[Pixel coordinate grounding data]

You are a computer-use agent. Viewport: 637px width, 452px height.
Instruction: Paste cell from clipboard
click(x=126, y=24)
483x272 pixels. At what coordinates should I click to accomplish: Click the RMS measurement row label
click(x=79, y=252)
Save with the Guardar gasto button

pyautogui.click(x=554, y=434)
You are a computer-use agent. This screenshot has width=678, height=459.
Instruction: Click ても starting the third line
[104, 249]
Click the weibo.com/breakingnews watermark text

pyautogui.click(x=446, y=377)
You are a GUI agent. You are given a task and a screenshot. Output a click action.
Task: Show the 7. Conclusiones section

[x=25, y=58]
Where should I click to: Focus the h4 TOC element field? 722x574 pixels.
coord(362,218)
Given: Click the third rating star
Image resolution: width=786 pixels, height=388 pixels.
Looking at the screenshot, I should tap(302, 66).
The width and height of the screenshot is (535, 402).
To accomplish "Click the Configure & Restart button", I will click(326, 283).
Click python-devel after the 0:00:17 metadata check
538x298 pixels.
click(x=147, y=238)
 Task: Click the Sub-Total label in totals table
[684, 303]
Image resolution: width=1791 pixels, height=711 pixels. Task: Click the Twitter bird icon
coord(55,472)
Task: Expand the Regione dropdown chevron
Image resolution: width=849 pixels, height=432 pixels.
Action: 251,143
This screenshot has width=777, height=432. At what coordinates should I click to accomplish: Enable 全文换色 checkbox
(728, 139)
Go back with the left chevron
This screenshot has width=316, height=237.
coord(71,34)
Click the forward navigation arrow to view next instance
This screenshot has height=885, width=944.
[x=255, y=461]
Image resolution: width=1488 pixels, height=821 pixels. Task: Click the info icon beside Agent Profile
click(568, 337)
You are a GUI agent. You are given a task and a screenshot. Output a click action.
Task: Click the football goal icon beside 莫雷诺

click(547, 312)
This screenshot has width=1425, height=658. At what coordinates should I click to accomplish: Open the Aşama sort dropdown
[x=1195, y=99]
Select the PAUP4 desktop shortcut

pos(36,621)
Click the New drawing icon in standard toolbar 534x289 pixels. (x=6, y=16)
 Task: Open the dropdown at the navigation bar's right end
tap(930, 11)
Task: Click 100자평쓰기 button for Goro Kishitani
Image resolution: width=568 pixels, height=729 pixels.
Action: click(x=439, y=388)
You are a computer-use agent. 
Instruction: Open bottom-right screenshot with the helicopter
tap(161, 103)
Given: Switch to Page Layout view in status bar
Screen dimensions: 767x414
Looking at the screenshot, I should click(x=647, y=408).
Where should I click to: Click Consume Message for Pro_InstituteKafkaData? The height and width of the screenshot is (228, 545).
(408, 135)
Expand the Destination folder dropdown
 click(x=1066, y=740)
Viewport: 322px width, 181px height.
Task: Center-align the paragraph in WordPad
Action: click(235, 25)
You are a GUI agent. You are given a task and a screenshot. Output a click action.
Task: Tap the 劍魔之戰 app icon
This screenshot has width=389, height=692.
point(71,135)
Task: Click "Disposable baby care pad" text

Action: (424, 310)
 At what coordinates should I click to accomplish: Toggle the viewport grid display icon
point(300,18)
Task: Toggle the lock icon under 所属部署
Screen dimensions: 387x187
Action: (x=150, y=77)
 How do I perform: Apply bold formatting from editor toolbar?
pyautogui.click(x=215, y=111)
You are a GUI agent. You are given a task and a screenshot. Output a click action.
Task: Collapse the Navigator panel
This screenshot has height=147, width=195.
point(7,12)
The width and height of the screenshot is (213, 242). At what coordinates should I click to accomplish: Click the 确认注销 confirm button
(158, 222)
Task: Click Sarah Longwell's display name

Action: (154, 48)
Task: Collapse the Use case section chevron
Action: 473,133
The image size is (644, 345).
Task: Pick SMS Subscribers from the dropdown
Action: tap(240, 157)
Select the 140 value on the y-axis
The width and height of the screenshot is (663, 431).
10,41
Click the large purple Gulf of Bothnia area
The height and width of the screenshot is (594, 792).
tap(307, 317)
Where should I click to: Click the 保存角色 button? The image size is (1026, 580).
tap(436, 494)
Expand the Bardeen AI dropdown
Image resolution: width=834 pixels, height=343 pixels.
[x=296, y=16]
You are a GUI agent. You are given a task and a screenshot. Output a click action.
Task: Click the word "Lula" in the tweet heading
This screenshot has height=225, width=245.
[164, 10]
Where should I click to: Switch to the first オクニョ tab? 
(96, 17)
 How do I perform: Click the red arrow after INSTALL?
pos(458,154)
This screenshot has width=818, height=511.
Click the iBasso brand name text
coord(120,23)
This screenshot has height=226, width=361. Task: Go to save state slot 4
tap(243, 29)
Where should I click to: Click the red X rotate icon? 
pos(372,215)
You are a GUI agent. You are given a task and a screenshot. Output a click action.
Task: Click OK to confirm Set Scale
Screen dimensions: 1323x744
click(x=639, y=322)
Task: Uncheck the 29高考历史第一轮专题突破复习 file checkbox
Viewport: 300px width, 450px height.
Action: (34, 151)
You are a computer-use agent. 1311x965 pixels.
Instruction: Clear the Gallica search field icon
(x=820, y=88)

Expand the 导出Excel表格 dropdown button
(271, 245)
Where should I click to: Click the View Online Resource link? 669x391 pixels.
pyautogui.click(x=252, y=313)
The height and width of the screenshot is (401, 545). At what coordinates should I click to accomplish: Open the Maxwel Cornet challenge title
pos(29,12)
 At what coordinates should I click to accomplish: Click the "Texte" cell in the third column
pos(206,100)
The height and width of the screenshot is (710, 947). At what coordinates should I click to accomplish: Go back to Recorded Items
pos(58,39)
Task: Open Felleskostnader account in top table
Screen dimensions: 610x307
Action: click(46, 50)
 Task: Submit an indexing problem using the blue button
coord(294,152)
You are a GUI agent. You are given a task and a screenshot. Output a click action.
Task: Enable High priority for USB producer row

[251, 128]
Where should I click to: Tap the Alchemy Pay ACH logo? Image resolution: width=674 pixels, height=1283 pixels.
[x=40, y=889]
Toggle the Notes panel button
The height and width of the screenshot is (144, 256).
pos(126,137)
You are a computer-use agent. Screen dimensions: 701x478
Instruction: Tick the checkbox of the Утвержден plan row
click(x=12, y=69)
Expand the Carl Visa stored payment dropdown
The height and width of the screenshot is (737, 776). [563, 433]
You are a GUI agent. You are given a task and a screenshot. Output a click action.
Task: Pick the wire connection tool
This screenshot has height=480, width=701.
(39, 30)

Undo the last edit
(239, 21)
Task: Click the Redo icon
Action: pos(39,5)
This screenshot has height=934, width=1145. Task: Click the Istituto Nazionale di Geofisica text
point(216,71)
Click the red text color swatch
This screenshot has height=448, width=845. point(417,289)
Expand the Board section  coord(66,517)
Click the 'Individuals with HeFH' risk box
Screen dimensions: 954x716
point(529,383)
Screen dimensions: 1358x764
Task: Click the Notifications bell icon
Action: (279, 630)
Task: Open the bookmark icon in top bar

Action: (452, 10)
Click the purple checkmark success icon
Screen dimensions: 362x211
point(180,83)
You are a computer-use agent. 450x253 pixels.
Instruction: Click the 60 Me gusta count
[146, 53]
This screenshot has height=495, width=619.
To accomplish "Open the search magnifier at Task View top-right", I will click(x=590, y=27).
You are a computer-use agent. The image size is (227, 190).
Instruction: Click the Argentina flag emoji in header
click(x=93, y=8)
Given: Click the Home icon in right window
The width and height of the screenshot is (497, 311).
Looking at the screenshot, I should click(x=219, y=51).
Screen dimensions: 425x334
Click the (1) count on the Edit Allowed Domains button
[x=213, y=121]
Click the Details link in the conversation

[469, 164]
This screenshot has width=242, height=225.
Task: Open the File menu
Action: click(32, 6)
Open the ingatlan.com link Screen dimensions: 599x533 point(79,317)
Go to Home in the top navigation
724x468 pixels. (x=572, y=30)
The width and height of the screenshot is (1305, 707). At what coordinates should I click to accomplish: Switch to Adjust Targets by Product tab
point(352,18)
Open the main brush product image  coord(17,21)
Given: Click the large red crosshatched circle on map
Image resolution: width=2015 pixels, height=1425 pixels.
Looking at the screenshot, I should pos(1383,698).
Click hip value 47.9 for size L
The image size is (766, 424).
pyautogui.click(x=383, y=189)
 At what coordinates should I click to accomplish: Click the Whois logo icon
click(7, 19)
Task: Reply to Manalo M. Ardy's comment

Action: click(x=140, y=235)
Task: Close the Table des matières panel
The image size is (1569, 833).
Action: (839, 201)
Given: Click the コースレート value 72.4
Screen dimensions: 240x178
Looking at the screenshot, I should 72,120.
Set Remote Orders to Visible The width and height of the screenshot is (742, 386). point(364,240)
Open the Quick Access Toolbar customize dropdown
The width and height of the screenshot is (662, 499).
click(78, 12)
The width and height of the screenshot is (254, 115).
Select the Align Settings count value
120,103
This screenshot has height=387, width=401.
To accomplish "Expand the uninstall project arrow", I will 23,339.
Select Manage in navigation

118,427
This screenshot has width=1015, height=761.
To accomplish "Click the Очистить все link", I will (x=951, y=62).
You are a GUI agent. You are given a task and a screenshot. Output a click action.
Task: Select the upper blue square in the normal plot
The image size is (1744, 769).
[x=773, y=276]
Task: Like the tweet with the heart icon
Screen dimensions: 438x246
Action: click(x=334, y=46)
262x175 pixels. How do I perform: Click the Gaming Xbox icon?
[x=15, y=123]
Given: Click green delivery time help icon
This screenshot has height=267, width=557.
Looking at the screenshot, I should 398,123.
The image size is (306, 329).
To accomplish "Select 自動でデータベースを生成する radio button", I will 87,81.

* _PROBLEM REQUIREMENTS_
The response must hold only the lines above from the line with "Set Remote Orders" through the line with "Given: Click green delivery time help icon", each copied exactly, both ends kept.

* _WRITTEN REPLY_
Set Remote Orders to Visible The width and height of the screenshot is (742, 386). point(364,240)
Open the Quick Access Toolbar customize dropdown
The width and height of the screenshot is (662, 499).
click(78, 12)
The width and height of the screenshot is (254, 115).
Select the Align Settings count value
120,103
This screenshot has height=387, width=401.
To accomplish "Expand the uninstall project arrow", I will 23,339.
Select Manage in navigation

118,427
This screenshot has width=1015, height=761.
To accomplish "Click the Очистить все link", I will (x=951, y=62).
You are a GUI agent. You are given a task and a screenshot. Output a click action.
Task: Select the upper blue square in the normal plot
The image size is (1744, 769).
[x=773, y=276]
Task: Like the tweet with the heart icon
Screen dimensions: 438x246
Action: click(x=334, y=46)
262x175 pixels. How do I perform: Click the Gaming Xbox icon?
[x=15, y=123]
Given: Click green delivery time help icon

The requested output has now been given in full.